_TEXTAUSZUG_
━━━━━━━━━━━━━━━━

Die gesetzliche Regelung ist eindeutig, indem sie wegen der Höhe des Freibetrags Bezug nimmt auf die jeweiligen Regelbedarfssätze nach dem SGB XII und indem zusätzlich diese nach § 115 Abs. 1 S. 5 ZPO "maßgeblichen" Beträge bei jeder Neufestsetzung und jeder Fortschreibung durch das Bundesministerium der Justiz im Bundesgesetzblatt bekannt gegeben werden. Für eine planwidrige Lücke ist kein Raum. Dass Kinder regelmäßig von beiden Eltern unterhalten werden und beide Elternteile zunehmend eigene Einkünfte erwirtschaften, ist dem Gesetzgeber nicht verborgen geblieben, ohne dass er daraus Konsequenzen gezogen und eine quotale Aufteilung des Freibetrags angeordnet hätte (vgl. Christl, FamRZ 2016, 959; Bork in: Stein/Jonas, a.a.O. Rn. 49). Daher ist der herrschenden Meinung zu folgen, nach der bei intakter Ehe der Freibetrag von beiden Teilen beansprucht werden kann. Nichts anderes kann dann aber gelten, wenn sich die Eltern trennen und für das Wechselmodell entscheiden. Denn dadurch ändert sich nichts daran, dass beide Eltern weiterhin gemeinsam für den Unterhalt in Bar- oder Naturalleistungen und für die Betreuung aufkommen - lediglich in getrennten Wohnungen. Die Argumentation des Oberlandesgerichts Frankfurt/Main, es sei zwar richtig, dass eine nur hälftige Berücksichtigung des Freibetrags zu einer Ungleichbehandlung von getrennt lebenden Eltern einerseits und erwerbstätigen Eltern in intakter Ehe andererseits führe, die Notwendigkeit einer Gleichstellung sich aber nicht aufdränge, da zwischen den im Wechselmodell betreuenden Eltern gerade kein Familienverband mehr bestehe (OLG Frankfurt/Main a.a.O., Rn. 15), überzeugt den Senat nicht. Der Anspruch auf Prozess- bzw. Verfahrenskostenhilfe knüpft an die wirtschaftlichen Bedingungen der Beteiligten an, die sich durch die Trennung und Kindesbetreuung im Wechselmodell nicht verändert haben.

━━━━━━━━━━━━━━━━

_ÜBUNGSAUFGABEN_
#1 Wer gibt laut dem Text zum Freibetrag bei der Verfahrenskostenhilfe die maßgeblichen Beträge im Bundesgesetzblatt bekannt?
#2 Schreib den Text zum Freibetrag bei der Verfahrenskostenhilfe nach seinem letzten Satz weiter.
Die Zeilen sind eigenständiges Material und gehören nicht zum Text.

_DATENSATZ_
━━━━━━━━━━━━━━━━

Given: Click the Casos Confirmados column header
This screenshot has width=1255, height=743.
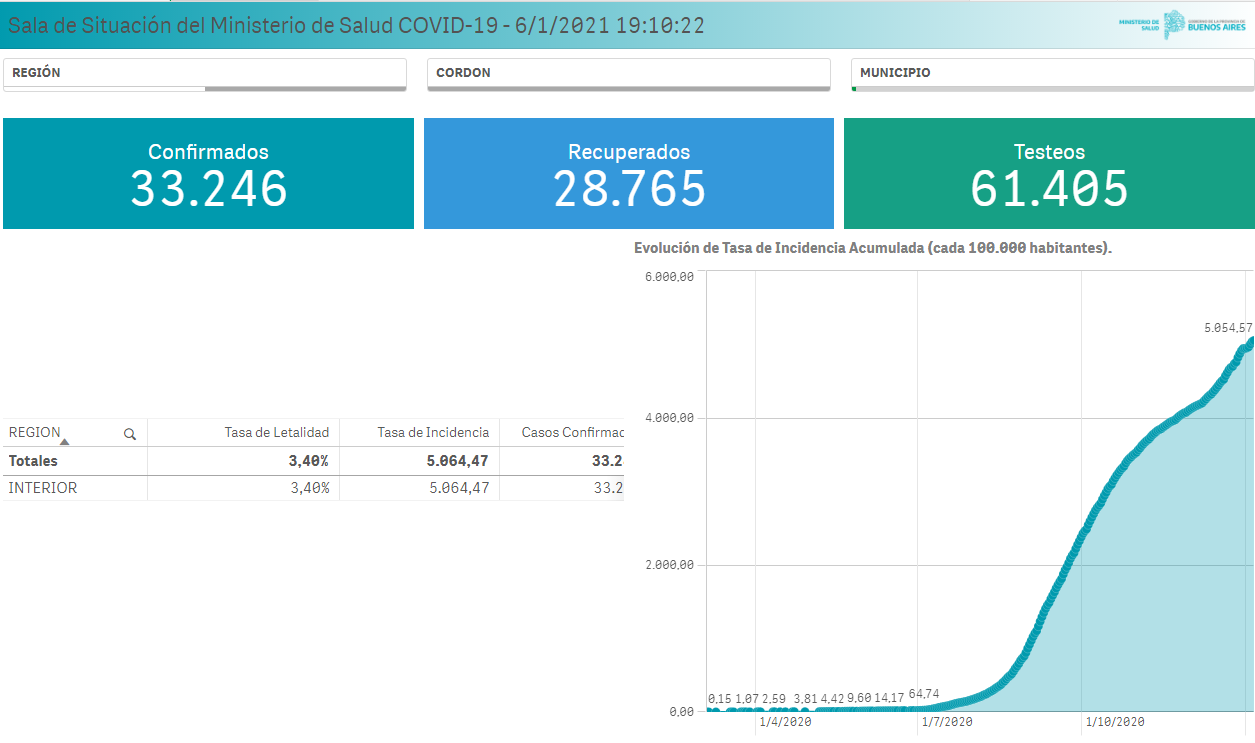Looking at the screenshot, I should pyautogui.click(x=572, y=432).
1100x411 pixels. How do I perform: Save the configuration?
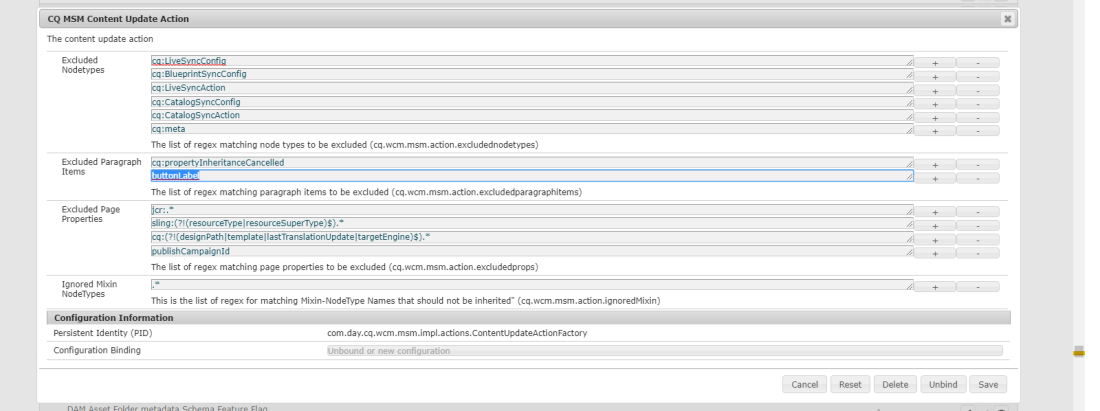point(989,385)
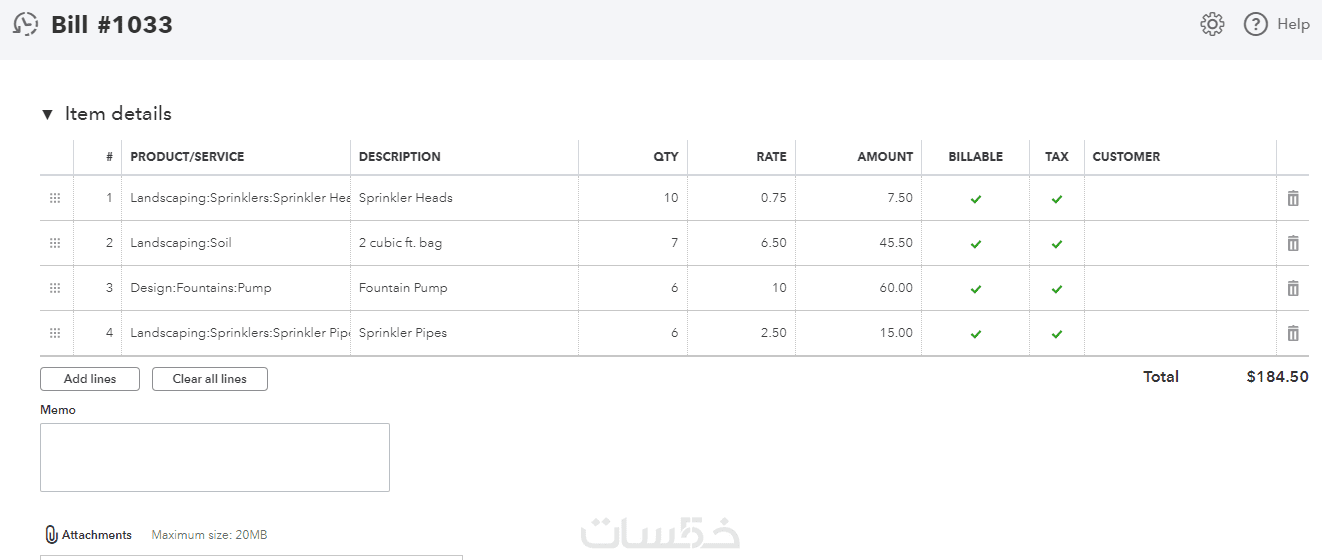This screenshot has height=560, width=1322.
Task: Collapse the Item details section
Action: (x=47, y=115)
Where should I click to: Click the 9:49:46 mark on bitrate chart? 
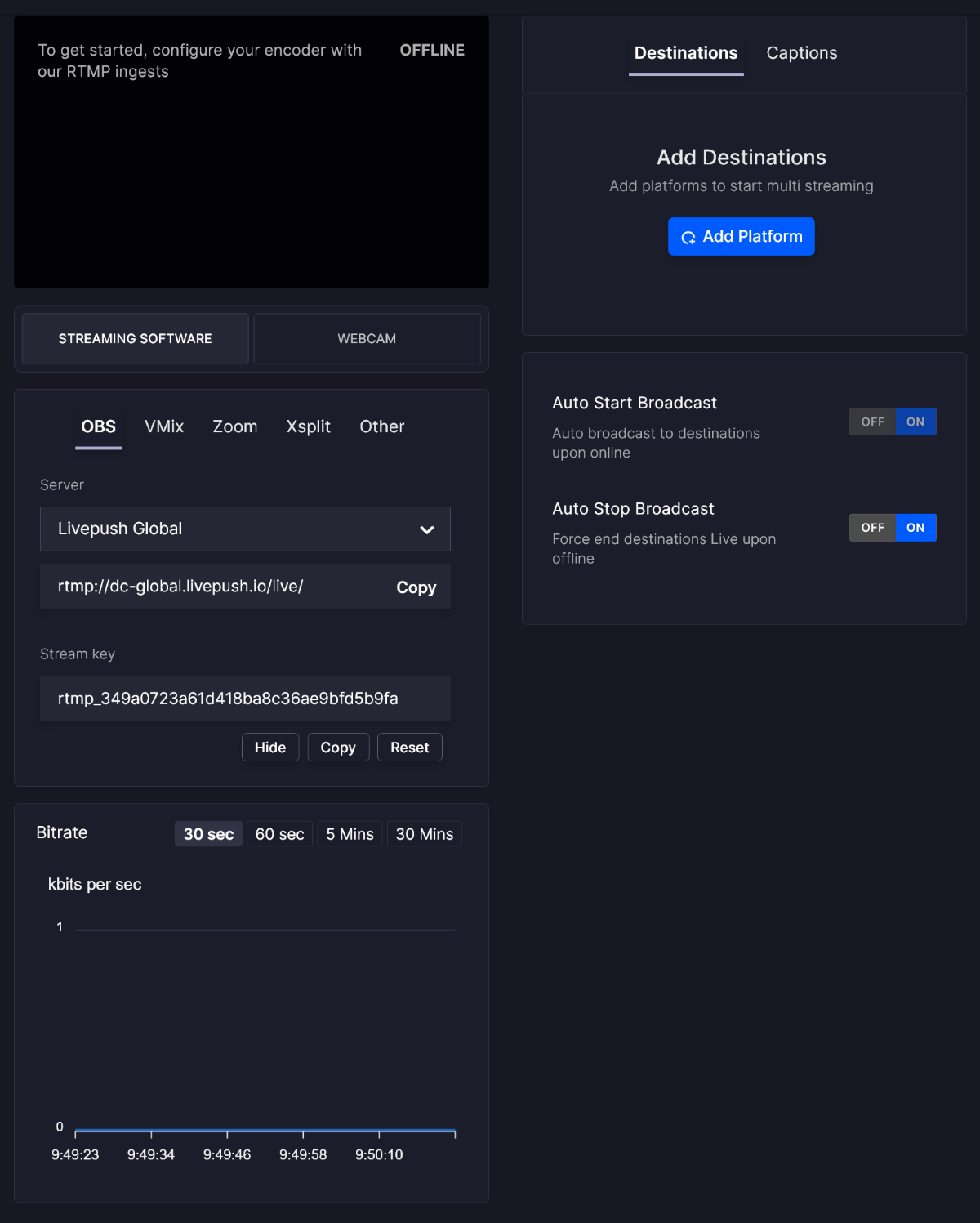pyautogui.click(x=227, y=1154)
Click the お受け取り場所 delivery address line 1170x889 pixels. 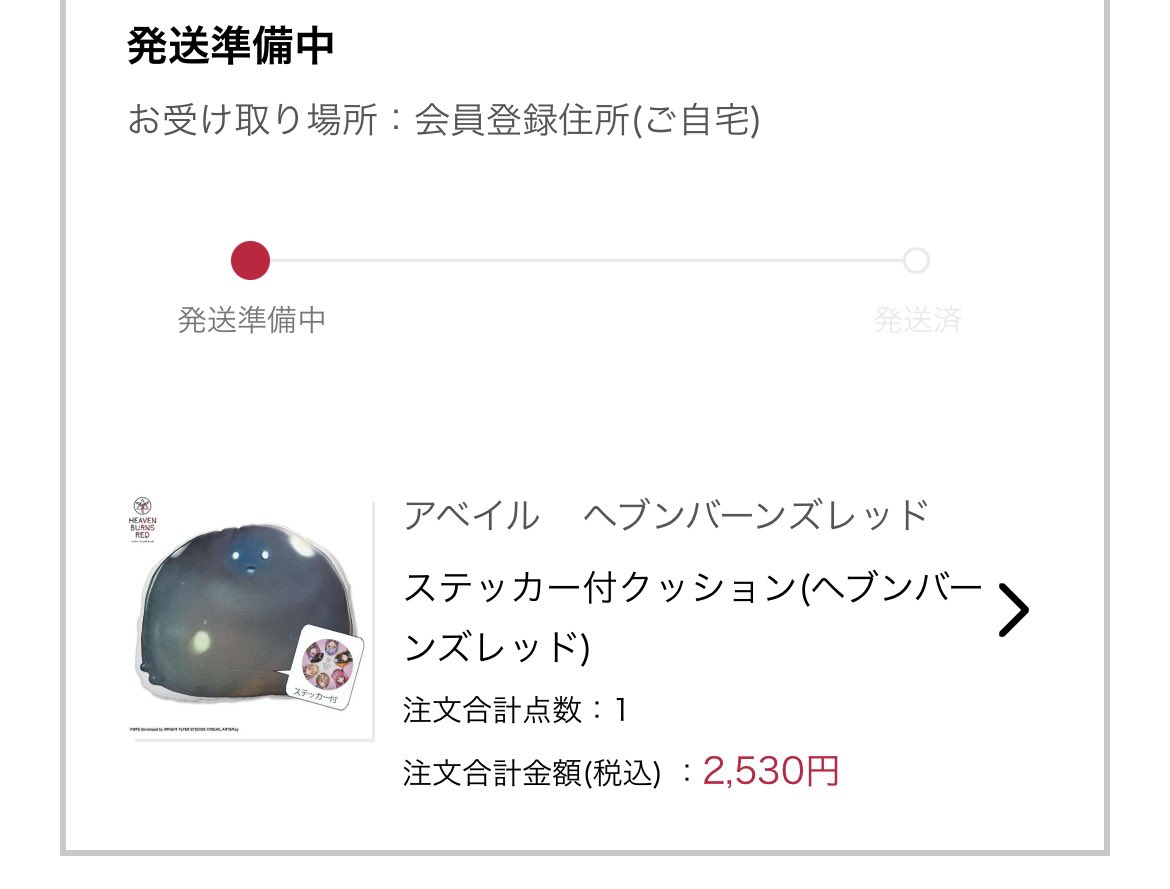click(x=443, y=119)
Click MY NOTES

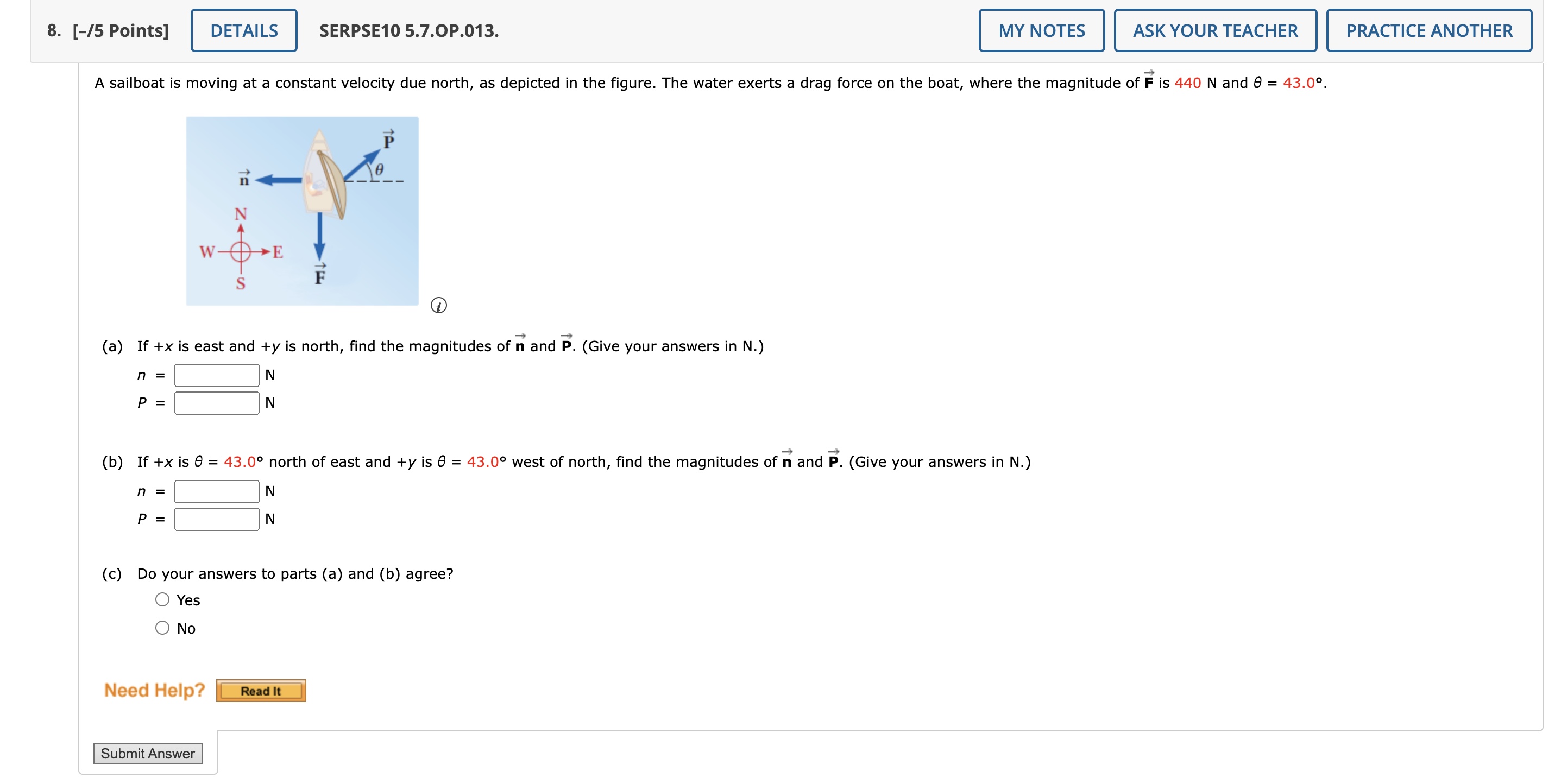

━━━━━━━━━━━━━━━━

_LÖSUNGEN_
#1 Das Bundesministerium der Justiz.

#2
Es besteht auch keine Veranlassung für eine teleologische Reduktion. Im Prozesskostenhilferecht wird gerade kein Familieneinkommen zugrunde gelegt. Das Einkommen des anderen Ehegatten wird nur insoweit berücksichtigt, als festzustellen ist, ob der Antragsteller auch für ihn die Pauschale nach § 115 Abs. 1 Nr. 2a ZPO abziehen kann. Übersteigt das Einkommen des Ehegatten die Pauschale, bleibt es anrechnungsfrei. Ob es in diesem Fall zu einer Entlastung des Antragstellers eingesetzt wird, ist im Einzelfall ebenso wenig zu prüfen wie die Frage, ob der tatsächliche Bedarf des Angehörigen der Pauschale entspricht. Der Gesetzgeber hat sich im Prozesskostenhilferecht bewusst für praktikable Pauschalen entschieden, um das Gericht von weiteren Ermittlungen und Berechnungen freizustellen (OLG Hamm, Beschluss vom 20.02.2007 - 19 W 1/07, juris Rn. 9). Dies würde bei einer quotalen Aufteilung des Freibetrags bei einem Wechselmodell nicht erreicht. Ob in tatsächlicher Hinsicht von einem paritätischen Wechselmodell auszugehen ist, bei dem sich die Eltern die Betreuung 50 : 50 teilen, ist häufig nicht ohne Weiteres feststellbar, weil die Grenzen fließend sind. In rechtlicher Hinsicht erschiene es zweifelhaft, den Unterhaltsfreibetrag nur im Fall des paritätischen Wechselmodells aufzuteilen. Die für eine Aufteilung beim paritätischen Wechselmodell sprechenden Gründen gelten in gleicher Weise bei einer Aufteilung im Verhältnis etwa von 60 : 40 oder 70 : 30, was sich durch entsprechende Quotierung beim Freibetrag abbilden ließe. Die Ermittlung weiterer Differenzierungen würde dem Zweck der Pauschalierung allerdings vollends zuwiderlaufen.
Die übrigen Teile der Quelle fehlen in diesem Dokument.